For years Stephen King was my fantasy lover. He didn’t know it, but we had quite the torrid relationship. I lived and breathed his work. Growing up I devoured Piers Anthony, Madeline L’Engle, the DragonLance books. Anne Rice let me know it was cool to be a girl and embrace the sinister. Janet Fitch finds the top of my list with her brilliant wordsmithing. She floors me with her brilliance.

Finally, the deep philosophical question that is on everyone’s mind. If an evil wizard cursed you and turned you into a board game, but mercifully allowed you to choose which one, what would you choose to be and why?

Twisted Twister. It would allow me to be both an evil board game and a loving one. Think of the torturous poses my players would have to survive and how I could alter the playing surface—for instance, all the green circles could be full of acid. The red ones, boiling hot. On those rare days I tired of being vicious, my players could enjoy a very sensual match on my mat.
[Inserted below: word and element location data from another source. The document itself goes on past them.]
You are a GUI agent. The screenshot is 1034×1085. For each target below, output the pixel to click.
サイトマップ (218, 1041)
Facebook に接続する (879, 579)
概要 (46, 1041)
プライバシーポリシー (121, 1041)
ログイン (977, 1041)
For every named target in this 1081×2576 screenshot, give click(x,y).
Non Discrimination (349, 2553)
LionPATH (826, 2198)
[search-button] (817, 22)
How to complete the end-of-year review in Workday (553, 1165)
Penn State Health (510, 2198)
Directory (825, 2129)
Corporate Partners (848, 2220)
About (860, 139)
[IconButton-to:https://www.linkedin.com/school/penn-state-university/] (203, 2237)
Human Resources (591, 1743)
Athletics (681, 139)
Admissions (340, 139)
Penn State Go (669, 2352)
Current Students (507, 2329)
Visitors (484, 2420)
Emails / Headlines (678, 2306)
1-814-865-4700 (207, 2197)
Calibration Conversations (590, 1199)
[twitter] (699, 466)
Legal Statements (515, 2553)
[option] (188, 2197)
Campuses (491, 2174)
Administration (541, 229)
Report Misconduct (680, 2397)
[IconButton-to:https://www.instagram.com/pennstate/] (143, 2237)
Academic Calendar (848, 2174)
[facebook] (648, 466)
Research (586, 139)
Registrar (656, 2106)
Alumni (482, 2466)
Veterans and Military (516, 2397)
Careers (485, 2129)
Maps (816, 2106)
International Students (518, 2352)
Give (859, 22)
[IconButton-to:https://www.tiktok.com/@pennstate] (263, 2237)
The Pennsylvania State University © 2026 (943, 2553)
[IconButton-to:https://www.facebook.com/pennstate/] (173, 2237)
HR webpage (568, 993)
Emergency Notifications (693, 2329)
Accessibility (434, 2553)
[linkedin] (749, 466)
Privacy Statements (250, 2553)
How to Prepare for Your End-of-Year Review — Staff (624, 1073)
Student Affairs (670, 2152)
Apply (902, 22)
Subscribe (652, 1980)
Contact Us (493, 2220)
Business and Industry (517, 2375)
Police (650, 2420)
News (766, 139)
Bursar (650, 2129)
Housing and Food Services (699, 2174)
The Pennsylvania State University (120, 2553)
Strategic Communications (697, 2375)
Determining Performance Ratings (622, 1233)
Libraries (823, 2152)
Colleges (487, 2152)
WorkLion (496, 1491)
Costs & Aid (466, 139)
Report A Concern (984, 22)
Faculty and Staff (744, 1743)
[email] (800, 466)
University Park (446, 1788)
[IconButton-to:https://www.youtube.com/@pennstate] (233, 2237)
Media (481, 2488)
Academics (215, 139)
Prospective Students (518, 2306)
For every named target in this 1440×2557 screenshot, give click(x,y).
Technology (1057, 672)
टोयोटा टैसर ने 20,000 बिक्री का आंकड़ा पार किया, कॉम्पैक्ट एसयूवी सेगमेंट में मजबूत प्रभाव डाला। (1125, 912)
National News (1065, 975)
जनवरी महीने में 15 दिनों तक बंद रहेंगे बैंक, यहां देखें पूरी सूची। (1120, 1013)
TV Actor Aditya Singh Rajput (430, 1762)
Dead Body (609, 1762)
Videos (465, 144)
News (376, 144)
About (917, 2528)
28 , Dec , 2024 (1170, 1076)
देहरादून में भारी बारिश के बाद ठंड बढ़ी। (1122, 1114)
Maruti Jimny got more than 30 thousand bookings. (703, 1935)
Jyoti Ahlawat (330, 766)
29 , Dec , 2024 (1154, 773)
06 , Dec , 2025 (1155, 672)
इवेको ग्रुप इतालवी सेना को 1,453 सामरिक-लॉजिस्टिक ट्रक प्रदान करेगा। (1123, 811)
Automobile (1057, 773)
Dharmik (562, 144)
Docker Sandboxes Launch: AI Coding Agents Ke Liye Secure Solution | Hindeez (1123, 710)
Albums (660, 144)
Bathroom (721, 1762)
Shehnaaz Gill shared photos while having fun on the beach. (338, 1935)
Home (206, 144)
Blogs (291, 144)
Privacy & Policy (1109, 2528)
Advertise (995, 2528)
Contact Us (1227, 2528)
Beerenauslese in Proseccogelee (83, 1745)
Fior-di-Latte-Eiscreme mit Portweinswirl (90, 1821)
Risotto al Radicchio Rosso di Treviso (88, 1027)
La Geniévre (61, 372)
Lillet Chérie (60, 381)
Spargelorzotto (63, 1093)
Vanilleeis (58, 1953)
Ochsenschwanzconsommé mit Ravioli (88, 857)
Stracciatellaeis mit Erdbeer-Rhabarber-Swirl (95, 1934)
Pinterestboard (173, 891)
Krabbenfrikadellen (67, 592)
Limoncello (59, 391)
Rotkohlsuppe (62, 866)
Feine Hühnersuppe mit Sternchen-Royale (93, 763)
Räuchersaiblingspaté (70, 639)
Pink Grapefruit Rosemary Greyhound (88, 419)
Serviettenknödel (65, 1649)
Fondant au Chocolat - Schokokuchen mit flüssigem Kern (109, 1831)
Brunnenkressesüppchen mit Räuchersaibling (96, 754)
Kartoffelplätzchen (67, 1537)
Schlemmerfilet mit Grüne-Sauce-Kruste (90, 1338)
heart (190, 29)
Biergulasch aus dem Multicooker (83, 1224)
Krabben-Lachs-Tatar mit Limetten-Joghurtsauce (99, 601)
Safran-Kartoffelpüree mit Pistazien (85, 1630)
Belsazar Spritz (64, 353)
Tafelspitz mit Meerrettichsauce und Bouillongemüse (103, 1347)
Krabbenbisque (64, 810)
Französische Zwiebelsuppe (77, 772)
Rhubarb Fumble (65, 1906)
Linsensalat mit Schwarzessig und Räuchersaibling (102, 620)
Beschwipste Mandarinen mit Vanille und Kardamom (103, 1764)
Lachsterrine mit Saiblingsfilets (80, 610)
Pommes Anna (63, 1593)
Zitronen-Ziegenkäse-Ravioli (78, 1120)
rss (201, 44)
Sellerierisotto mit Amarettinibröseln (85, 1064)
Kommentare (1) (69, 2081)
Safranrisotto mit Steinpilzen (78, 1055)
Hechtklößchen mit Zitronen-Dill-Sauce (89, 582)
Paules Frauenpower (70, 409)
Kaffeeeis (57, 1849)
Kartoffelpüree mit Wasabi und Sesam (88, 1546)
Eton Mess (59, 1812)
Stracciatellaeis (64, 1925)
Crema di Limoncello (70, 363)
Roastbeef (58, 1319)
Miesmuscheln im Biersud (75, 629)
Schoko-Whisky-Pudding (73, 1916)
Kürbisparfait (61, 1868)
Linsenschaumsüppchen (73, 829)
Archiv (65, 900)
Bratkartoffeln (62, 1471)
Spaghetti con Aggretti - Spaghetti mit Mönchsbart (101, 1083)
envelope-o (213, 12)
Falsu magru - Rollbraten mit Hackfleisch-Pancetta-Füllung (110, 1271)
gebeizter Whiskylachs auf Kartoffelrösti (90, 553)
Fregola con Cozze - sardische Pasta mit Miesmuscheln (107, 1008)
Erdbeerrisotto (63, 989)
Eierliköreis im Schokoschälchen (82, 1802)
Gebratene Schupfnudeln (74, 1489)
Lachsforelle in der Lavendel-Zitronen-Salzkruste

The best of both worlds.

*****

Cynthia-Tottleben-300x225Cynthia has long been good friends with the macabre. She likes to wallow in the dark, to delve into the recesses of the cold and terror that plague us all. Here she meets the characters that take residence in her soul and don’t stop kicking until their stories are out, no matter how uncomfortable they make people. Cynthia is a workaholic retail manager and is known as The Crazy Recycler for her environmental efforts. She is governed by a small clowder of cats that rule her home in rural Illinois. Her horror novel, THE EYE UNSEEN, won the JournalStone Publishing’s horror writing contest in 2013.